Que fim levaram as tanajuras? - Por Francisco Aurélio Ribeiro
Há muito tempo não vejo mais as tanajuras, pelo menos, em bando, como as víamos, na infância. Dia desses, feriado, caminhando pela praia, mar ressacado, observei algumas tanajuras mortas, poucas, mas o suficiente para me trazerem à lembrança a infância vivida no Caparaó, quando saímos correndo atrás do bando de tanajuras, cantando: “Cai, cai, tanajura, na panela de gordura”. E, interessante, elas caíam, nem que fosse pelo cansaço ou pelo peso da "poupança." Juntávamos as que caíam, colocávamos em sacolas e as levávamos para as mães dos colegas que faziam "farofa de tanajura", uma receita simples, nutritiva e, segundo eles, saborosa. Eu nunca tive coragem de experimentar, culpa de minha mãe, enjoada que nem só ela com hábitos alimentares, e que dizia ser aquilo uma "porcaria, comida de índio", não fosse ela uma autêntica neta de Puri. E era mesmo, mas não só de índio, de toda a população, como confirma o relato do célebre sábio naturalista francês, Auguste de Saint-Hilaire, que por aqui passou, em 1818: "Toda a população do Espírito Santo não se aflige, entretanto, com a abundância das grandes formigas. Logo que, munidas de asas, vêm a aparecer, os negros e as crianças as apanham e comem; os moradores de Campos, que vivem em estado de contínua rivalidade com os da Vila da Vitória, chamam-nos de papa-tanajuras, comedores de formigas. Não acontece apenas na Província do Espírito Santo alimentarem-se de grandes formigas aladas; asseguraram-me que elas são vendidas no mercado de São Paulo, sem o abdome e fritas; comi eu mesmo um prato delas, preparadas por uma paulista, e não achei desagradável o seu gosto."(Viagem ao Espírito Santo e Rio Doce.1974,p.13).

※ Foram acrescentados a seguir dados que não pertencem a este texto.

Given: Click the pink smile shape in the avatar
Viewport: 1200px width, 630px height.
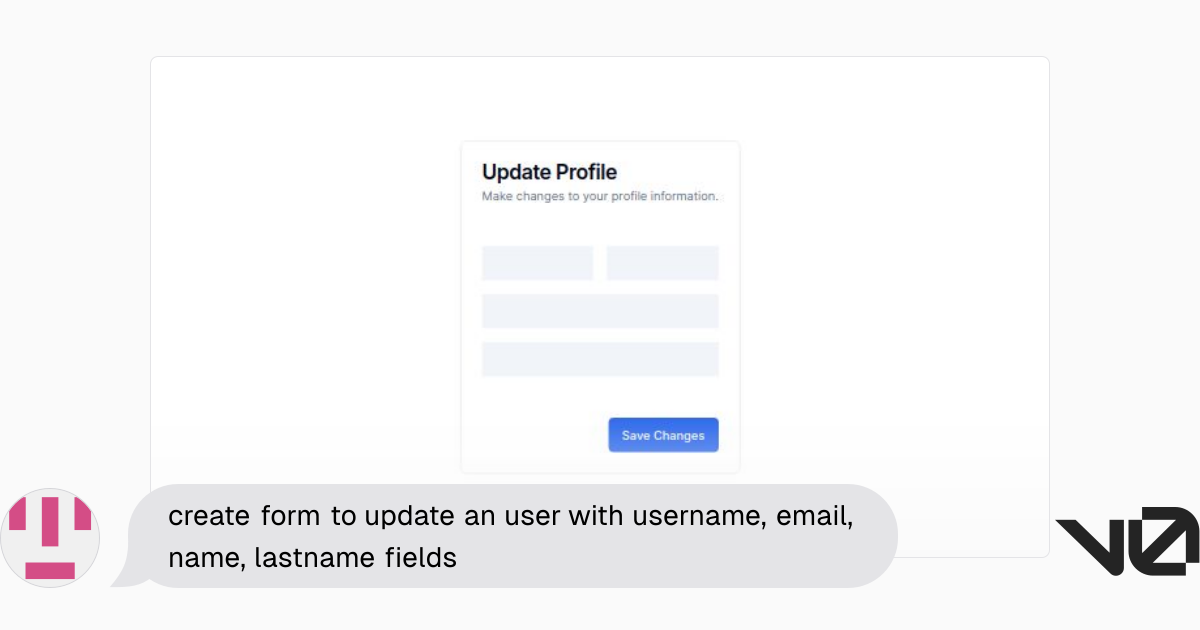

Portanto, minha gente, se o sábio naturalista experimentou e apreciou, quem somos nós para falar de antigos ou atuais hábitos alimentares? Eu, por exemplo, menino das montanhas, até hoje não me habituei ao hábito do litoral de comer caranguejo, jogar farinha naquela água preta e mandar pra dentro enquanto chupa, com prazer e gosto, as pernas cabeludas do habitante do manguejal; em compensação, me pelo por um chouriço de sangue de porco, ou de miúdo, como os feitos pelos alemães de Domingos Marfins, o que repugna a muita gente. Afinal, tudo pode ser iguaria, se fizer parte da cultura alimentar de um povo: buchada de bode, testículo de boi, línguas e vísceras de animais, rabos, pés e orelhas de porco, patês de ganso cevado à força. Nada disso é pior do que farofa de tanajura e pode ser até ser servido no jantar do Palácio Anchieta ou na Festa da Finlândia. E só convidar um chef de cuisine, importado ou nativo, tupiniquim ou do tacacá, rei das panelas ou das frigideiras, que tornará qualquer produto uma ambrosia, prato dos deuses ou dos endinheirados, até as tanajuras.

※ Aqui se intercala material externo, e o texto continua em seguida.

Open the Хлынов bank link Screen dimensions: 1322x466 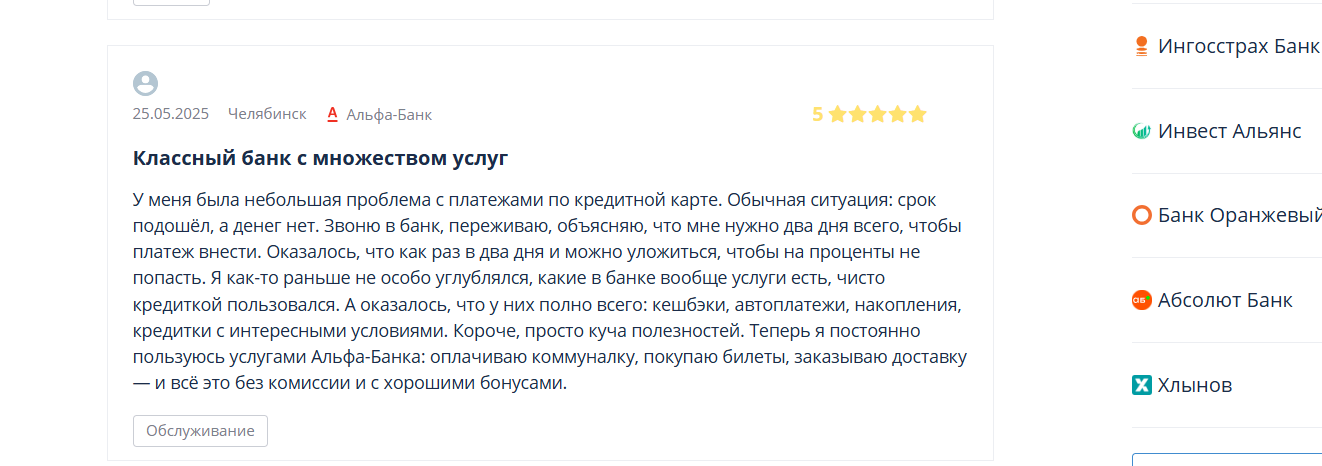click(1195, 385)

Perguntei a minha amiga Neusa, que mora no Caparaó, se ainda existem tanajuras lá, ela me disse que sim. Portanto, deve haver, também, crianças que repitam o mesmo ritual que praticávamos, na infância, a não ser que já não existam crianças como as de antigamente e elas estejam todas grudadas nas tevês, sem ver a tanajura passar. Que pena! Perderão, também, a oportunidade de espetar uma delas no palitinho, a mais bem fornida de nádegas, e chegar com a bichinha zoando (de aflição), no colégio, brincando de aviãozinho. Maldade? Pode ser! Mas não me lembro de ninguém que matasse pais, batessem em professores, atirassem em colegas ou morressem de fome para desfilar suas caveiras aos urubus das passarelas.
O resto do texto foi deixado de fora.